Data START
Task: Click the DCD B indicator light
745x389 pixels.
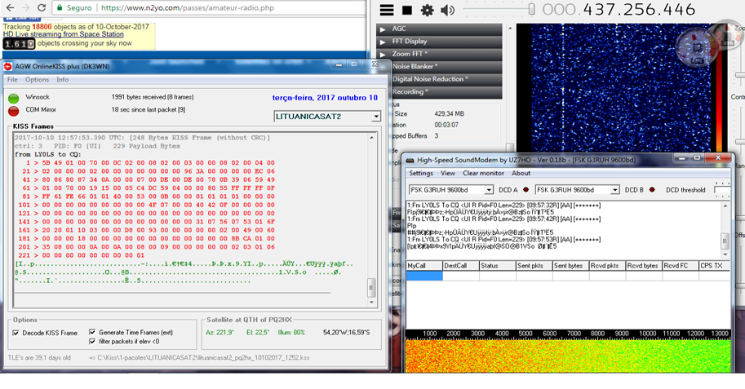Action: [654, 190]
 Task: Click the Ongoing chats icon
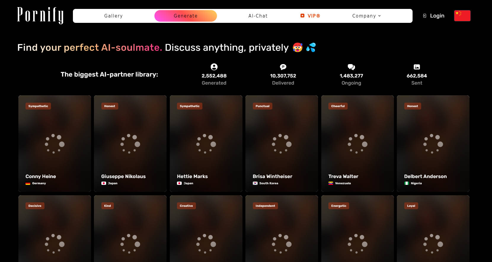click(351, 67)
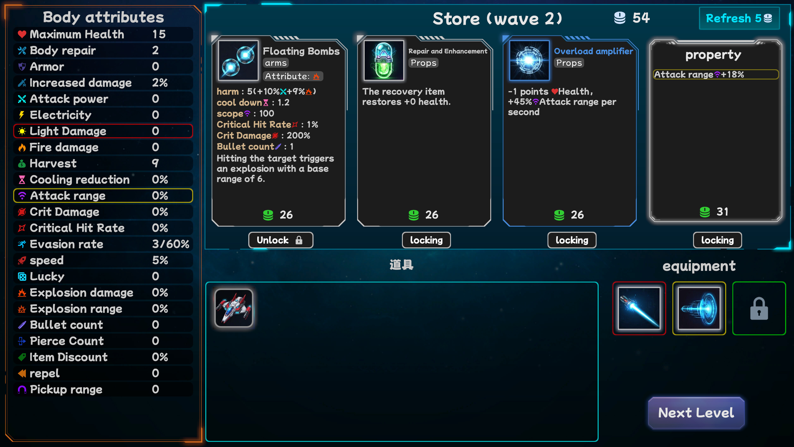
Task: Select the blue shield cannon equipment slot
Action: coord(699,308)
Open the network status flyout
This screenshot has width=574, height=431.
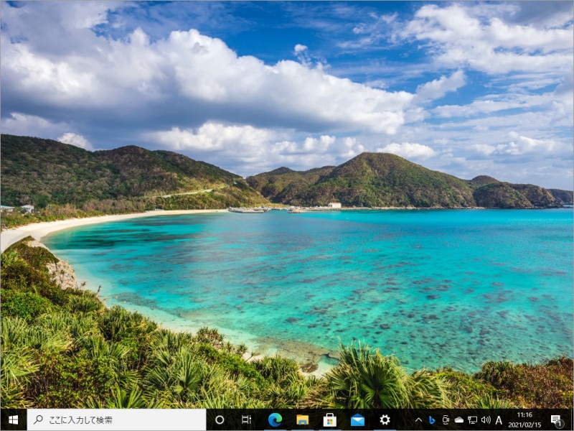click(472, 420)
Data END
Problem requirements: From the first line of the material down to the line containing "Open the network status flyout", inclusive, return each line exactly, skipping any picture.

Task response:
Task: Click the DCD B indicator light
745x389 pixels.
Action: [654, 190]
 Task: Click the Ongoing chats icon
click(351, 67)
Task: Select the blue shield cannon equipment slot
Action: coord(699,308)
Open the network status flyout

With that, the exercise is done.